Gerade in Verbindung mit der jugendlichen Perspektive wirkt dieser Stillstand umso gravierender. „Ich bin kein Kind mehr und ich weiß nicht, ob ich je erwachsen werde“, sagt der 14-jährige Masamune einmal zu Beginn, gefangen in einem Zwischenraum und in einer Lebensphase, die eigentlich geprägt ist von stetigen Veränderungen – und von einem unberechenbaren Auf und Ab der Gefühle. Für Masamune und auch andere Jugendliche aus seinem Freundeskreis wird es zu einer großen Bewährungsprobe, sich einzugestehen, dass sie sich in jemanden verliebt haben. Dieses bittersüße Verliebtsein wiederum birgt noch mehr Gefahren.
Durch ein Mädchen bekommt die enge Welt Risse
Von Anfang an setzt Mari Okada, die nach zahlreichen Arbeiten als Drehbuchautorin 2018 mit ihrem Regiedebüt „Maquia“ auf sich aufmerksam gemacht hat und im japanischen Anime-Bereich eine der wenigen Regisseurinnen ist, auf Atmosphäre. Die Stahlfabrik ist eine eindrucksvolle Kulisse, irgendwie archaisch, dreckig, haptisch, mechanisch und damit eine direkte Verbindung zum spürbaren Leben. In dieser entdeckt Masamune eines Tages ein Mädchen, das kaum reden kann und sehr kindlich wirkt und dort offenbar festgehalten wird. Seine schroff wirkende Klassenkameradin Mutsumi kümmert sich um sie. Und bald wird Masamune klar, dass an diesem Mädchen, das seine Gefühle nicht kontrolliert und viel mehr im Moment lebt als all die anderen Menschen in Mifuse, womöglich die Zeitblase zerbrechen könnte. Denn in der Anwesenheit des Mädchens erhält diese Welt Risse, hinter denen eine andere Wirklichkeit, mit einem anderen Masamune und einer anderen Mutsumi, bruchstückhaft zum Vorschein kommt und das Zeitgefängnis als Illusion enttarnt.
Viel deutlicher als im internationalen, sehr schlicht geratenen Titel „Maboroshi“ – was ungefähr Illusion bedeutet –, stellt der japanische Originaltitel sowohl die Themen als auch die Märchenhaftigkeit in den Mittelpunkt: „Alices und Thereses Illusionsfabrik“ klingt viel spielerischer und öffnet Verweise zu Lewis Carrolls „Alice im Wunderland“. Insgesamt rücken Genreelemente in den Hintergrund, um stattdessen das Pathos zu betonen.
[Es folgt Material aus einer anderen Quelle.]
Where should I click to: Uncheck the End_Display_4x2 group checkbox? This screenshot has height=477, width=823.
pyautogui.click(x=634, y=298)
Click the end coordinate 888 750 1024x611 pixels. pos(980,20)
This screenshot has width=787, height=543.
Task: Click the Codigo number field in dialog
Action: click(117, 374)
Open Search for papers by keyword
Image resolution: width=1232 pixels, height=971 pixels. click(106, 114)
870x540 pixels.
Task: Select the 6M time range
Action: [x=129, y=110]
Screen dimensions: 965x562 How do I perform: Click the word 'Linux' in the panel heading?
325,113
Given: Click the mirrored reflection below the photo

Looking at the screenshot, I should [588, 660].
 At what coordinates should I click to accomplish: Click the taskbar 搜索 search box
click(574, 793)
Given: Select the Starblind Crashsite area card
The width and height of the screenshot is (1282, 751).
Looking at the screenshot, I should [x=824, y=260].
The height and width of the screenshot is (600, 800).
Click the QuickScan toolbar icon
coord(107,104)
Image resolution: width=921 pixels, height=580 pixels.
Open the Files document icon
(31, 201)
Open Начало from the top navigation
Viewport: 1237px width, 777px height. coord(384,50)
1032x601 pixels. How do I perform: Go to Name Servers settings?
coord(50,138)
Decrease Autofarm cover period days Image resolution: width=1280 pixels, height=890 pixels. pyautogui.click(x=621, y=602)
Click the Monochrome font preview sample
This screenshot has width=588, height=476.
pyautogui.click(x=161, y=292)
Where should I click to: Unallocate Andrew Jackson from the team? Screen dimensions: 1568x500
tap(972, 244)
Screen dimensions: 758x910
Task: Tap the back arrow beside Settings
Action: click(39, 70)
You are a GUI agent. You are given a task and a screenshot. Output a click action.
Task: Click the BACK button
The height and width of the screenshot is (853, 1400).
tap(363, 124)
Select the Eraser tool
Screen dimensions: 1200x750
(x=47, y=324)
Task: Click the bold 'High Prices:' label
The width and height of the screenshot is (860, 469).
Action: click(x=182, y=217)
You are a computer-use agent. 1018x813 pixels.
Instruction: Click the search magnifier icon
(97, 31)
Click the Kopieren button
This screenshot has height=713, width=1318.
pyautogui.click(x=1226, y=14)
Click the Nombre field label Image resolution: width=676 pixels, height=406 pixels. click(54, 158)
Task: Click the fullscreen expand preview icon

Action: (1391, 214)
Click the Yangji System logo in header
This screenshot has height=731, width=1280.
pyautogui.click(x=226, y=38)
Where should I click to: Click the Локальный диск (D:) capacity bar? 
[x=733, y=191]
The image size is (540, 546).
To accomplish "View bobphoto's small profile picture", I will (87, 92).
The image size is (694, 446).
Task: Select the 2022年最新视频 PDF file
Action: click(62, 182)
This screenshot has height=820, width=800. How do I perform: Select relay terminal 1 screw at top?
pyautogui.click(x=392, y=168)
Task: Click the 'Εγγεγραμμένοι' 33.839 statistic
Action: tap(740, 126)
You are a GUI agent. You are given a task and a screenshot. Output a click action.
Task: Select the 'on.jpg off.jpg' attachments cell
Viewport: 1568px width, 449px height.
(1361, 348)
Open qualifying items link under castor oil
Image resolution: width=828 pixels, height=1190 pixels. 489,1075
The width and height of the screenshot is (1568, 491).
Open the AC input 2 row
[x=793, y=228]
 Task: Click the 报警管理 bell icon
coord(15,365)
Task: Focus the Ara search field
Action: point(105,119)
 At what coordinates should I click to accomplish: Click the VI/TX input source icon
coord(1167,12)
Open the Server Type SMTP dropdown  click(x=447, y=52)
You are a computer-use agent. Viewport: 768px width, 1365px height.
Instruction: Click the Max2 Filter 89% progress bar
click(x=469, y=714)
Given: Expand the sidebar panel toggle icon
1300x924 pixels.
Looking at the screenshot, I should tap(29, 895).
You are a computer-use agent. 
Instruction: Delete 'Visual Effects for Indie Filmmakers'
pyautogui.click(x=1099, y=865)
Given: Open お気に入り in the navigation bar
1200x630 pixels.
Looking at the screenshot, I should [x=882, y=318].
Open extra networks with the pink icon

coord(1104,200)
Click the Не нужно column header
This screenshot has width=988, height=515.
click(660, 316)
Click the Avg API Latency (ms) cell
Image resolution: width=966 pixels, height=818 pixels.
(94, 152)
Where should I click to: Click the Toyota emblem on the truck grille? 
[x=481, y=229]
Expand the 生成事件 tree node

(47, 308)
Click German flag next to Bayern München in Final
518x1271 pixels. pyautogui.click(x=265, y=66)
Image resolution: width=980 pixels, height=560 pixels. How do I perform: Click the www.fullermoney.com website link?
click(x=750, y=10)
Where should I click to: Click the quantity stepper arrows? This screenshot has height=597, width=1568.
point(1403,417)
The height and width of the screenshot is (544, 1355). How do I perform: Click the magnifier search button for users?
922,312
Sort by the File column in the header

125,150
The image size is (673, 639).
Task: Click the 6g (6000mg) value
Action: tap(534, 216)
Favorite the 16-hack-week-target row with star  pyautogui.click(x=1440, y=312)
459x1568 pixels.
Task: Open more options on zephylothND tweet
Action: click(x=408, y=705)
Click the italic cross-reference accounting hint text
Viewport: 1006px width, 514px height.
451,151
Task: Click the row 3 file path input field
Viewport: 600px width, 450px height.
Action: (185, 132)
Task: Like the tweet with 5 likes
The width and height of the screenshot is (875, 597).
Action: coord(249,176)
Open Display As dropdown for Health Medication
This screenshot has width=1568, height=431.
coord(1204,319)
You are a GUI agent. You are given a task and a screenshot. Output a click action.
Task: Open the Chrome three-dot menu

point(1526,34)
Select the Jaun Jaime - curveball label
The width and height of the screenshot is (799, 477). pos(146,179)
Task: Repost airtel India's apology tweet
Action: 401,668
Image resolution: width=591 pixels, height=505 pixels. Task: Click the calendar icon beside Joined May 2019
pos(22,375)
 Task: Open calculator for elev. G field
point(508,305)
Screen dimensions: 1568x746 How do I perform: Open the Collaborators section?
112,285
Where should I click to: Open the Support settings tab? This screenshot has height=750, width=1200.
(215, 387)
Die Liebe als heilende Kraft wird beschworen, der Liebeskummer als prägender Einschnitt in einer Biografie, der für immer in Erinnerung bleibt. Damit schießt der Anime bisweilen übers Ziel hinaus und wird zu einem großen Melodram. Nebenfiguren wie ein wahnsinniger Fabrikangestellter, der sich als Bindeglied zwischen der göttlichen Welt und den Menschen versteht und den Status quo in Mifuse um jeden Preis aufrechterhalten will, sowie die Hintergrundgeschichte des geheimnisvollen Mädchens tragen ebenso zu – teils unnötiger – Komplexität wie Verwirrung bei. So verliert sich „Maboroshi“ ein bisschen in seinem Fabulierwillen und seinen Erzählansätzen, trotz einzelner toller Szenen, Momente und Dialoge, die spannende Grundfragen aufwerfen.